### RECORDS FOR THE EXERCISE

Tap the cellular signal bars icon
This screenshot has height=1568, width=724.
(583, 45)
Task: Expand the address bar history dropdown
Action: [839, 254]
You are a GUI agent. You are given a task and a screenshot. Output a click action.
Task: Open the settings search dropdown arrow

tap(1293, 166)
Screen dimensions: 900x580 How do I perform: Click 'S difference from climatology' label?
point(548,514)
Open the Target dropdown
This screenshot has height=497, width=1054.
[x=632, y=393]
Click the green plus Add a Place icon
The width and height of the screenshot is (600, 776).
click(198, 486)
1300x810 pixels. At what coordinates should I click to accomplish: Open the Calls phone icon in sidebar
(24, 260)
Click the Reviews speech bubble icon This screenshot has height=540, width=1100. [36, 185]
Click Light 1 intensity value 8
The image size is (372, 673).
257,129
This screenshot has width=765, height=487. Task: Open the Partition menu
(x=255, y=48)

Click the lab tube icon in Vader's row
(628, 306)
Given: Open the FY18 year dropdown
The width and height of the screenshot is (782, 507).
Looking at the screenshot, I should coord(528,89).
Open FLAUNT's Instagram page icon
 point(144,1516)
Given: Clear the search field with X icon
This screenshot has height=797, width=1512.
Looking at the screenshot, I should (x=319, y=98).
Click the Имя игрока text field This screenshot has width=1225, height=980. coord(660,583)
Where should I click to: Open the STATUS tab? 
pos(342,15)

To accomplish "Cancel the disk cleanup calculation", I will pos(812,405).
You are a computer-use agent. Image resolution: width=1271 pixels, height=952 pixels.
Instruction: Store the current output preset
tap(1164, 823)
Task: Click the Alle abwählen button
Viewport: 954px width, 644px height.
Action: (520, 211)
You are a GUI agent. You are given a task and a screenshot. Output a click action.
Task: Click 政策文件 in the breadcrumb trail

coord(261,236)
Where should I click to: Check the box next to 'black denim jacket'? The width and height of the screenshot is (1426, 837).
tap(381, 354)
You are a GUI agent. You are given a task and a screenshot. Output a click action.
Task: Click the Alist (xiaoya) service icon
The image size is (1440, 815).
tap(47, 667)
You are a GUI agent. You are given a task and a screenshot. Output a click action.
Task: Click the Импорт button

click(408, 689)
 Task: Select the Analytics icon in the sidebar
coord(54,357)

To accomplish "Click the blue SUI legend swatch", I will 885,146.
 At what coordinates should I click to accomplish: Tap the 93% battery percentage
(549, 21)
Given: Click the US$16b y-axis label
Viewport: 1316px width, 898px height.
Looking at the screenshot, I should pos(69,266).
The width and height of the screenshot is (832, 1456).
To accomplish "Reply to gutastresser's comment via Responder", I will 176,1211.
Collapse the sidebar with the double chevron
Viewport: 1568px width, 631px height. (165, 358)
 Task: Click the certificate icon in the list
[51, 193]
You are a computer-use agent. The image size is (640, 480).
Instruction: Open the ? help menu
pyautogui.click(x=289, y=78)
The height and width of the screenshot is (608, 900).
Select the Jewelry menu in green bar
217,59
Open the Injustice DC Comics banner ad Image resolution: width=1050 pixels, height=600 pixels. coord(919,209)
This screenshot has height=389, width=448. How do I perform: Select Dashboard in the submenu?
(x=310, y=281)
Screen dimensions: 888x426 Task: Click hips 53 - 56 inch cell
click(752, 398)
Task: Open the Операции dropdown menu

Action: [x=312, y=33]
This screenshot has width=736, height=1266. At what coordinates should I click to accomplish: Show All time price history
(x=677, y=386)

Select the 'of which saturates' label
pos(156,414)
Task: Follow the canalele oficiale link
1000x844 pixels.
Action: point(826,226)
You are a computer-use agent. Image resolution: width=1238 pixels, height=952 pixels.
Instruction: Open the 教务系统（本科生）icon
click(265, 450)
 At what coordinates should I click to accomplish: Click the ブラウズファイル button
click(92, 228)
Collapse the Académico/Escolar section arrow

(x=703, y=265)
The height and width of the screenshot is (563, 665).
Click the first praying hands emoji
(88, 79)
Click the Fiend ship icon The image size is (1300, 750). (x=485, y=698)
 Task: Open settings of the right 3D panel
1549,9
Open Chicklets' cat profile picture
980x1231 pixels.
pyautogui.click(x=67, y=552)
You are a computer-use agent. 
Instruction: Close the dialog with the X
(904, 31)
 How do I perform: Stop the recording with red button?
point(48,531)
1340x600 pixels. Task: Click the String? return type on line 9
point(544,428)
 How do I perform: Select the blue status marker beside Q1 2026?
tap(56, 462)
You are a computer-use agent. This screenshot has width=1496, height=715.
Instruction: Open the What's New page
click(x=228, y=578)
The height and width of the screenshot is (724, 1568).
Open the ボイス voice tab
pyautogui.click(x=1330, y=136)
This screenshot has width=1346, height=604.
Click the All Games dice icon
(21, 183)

######

EXERCISE DIRECTIONS
Write out the material above exactly, leaving out no line.

SOLUTION
Tap the cellular signal bars icon
This screenshot has height=1568, width=724.
(583, 45)
Task: Expand the address bar history dropdown
Action: [839, 254]
You are a GUI agent. You are given a task and a screenshot. Output a click action.
Task: Open the settings search dropdown arrow

tap(1293, 166)
Screen dimensions: 900x580 How do I perform: Click 'S difference from climatology' label?
point(548,514)
Open the Target dropdown
This screenshot has height=497, width=1054.
[x=632, y=393]
Click the green plus Add a Place icon
The width and height of the screenshot is (600, 776).
click(198, 486)
1300x810 pixels. At what coordinates should I click to accomplish: Open the Calls phone icon in sidebar
(24, 260)
Click the Reviews speech bubble icon This screenshot has height=540, width=1100. [36, 185]
Click Light 1 intensity value 8
The image size is (372, 673).
257,129
This screenshot has width=765, height=487. Task: Open the Partition menu
(x=255, y=48)

Click the lab tube icon in Vader's row
(628, 306)
Given: Open the FY18 year dropdown
The width and height of the screenshot is (782, 507).
Looking at the screenshot, I should coord(528,89).
Open FLAUNT's Instagram page icon
 point(144,1516)
Given: Clear the search field with X icon
This screenshot has height=797, width=1512.
Looking at the screenshot, I should (x=319, y=98).
Click the Имя игрока text field This screenshot has width=1225, height=980. coord(660,583)
Where should I click to: Open the STATUS tab? 
pos(342,15)

To accomplish "Cancel the disk cleanup calculation", I will pos(812,405).
You are a computer-use agent. Image resolution: width=1271 pixels, height=952 pixels.
Instruction: Store the current output preset
tap(1164, 823)
Task: Click the Alle abwählen button
Viewport: 954px width, 644px height.
Action: (520, 211)
You are a GUI agent. You are given a task and a screenshot. Output a click action.
Task: Click 政策文件 in the breadcrumb trail

coord(261,236)
Where should I click to: Check the box next to 'black denim jacket'? The width and height of the screenshot is (1426, 837).
tap(381, 354)
You are a GUI agent. You are given a task and a screenshot. Output a click action.
Task: Click the Alist (xiaoya) service icon
The image size is (1440, 815).
tap(47, 667)
You are a GUI agent. You are given a task and a screenshot. Output a click action.
Task: Click the Импорт button

click(408, 689)
 Task: Select the Analytics icon in the sidebar
coord(54,357)

To accomplish "Click the blue SUI legend swatch", I will 885,146.
 At what coordinates should I click to accomplish: Tap the 93% battery percentage
(549, 21)
Given: Click the US$16b y-axis label
Viewport: 1316px width, 898px height.
Looking at the screenshot, I should pos(69,266).
The width and height of the screenshot is (832, 1456).
To accomplish "Reply to gutastresser's comment via Responder", I will 176,1211.
Collapse the sidebar with the double chevron
Viewport: 1568px width, 631px height. (165, 358)
 Task: Click the certificate icon in the list
[51, 193]
You are a computer-use agent. The image size is (640, 480).
Instruction: Open the ? help menu
pyautogui.click(x=289, y=78)
The height and width of the screenshot is (608, 900).
Select the Jewelry menu in green bar
217,59
Open the Injustice DC Comics banner ad Image resolution: width=1050 pixels, height=600 pixels. coord(919,209)
This screenshot has height=389, width=448. How do I perform: Select Dashboard in the submenu?
(x=310, y=281)
Screen dimensions: 888x426 Task: Click hips 53 - 56 inch cell
click(752, 398)
Task: Open the Операции dropdown menu

Action: [x=312, y=33]
This screenshot has width=736, height=1266. At what coordinates should I click to accomplish: Show All time price history
(x=677, y=386)

Select the 'of which saturates' label
pos(156,414)
Task: Follow the canalele oficiale link
1000x844 pixels.
Action: point(826,226)
You are a computer-use agent. Image resolution: width=1238 pixels, height=952 pixels.
Instruction: Open the 教务系统（本科生）icon
click(265, 450)
 At what coordinates should I click to accomplish: Click the ブラウズファイル button
click(92, 228)
Collapse the Académico/Escolar section arrow

(x=703, y=265)
The height and width of the screenshot is (563, 665).
Click the first praying hands emoji
(88, 79)
Click the Fiend ship icon The image size is (1300, 750). (x=485, y=698)
 Task: Open settings of the right 3D panel
1549,9
Open Chicklets' cat profile picture
980x1231 pixels.
pyautogui.click(x=67, y=552)
You are a computer-use agent. 
Instruction: Close the dialog with the X
(904, 31)
 How do I perform: Stop the recording with red button?
point(48,531)
1340x600 pixels. Task: Click the String? return type on line 9
point(544,428)
 How do I perform: Select the blue status marker beside Q1 2026?
tap(56, 462)
You are a computer-use agent. This screenshot has width=1496, height=715.
Instruction: Open the What's New page
click(x=228, y=578)
The height and width of the screenshot is (724, 1568).
Open the ボイス voice tab
pyautogui.click(x=1330, y=136)
This screenshot has width=1346, height=604.
Click the All Games dice icon
(21, 183)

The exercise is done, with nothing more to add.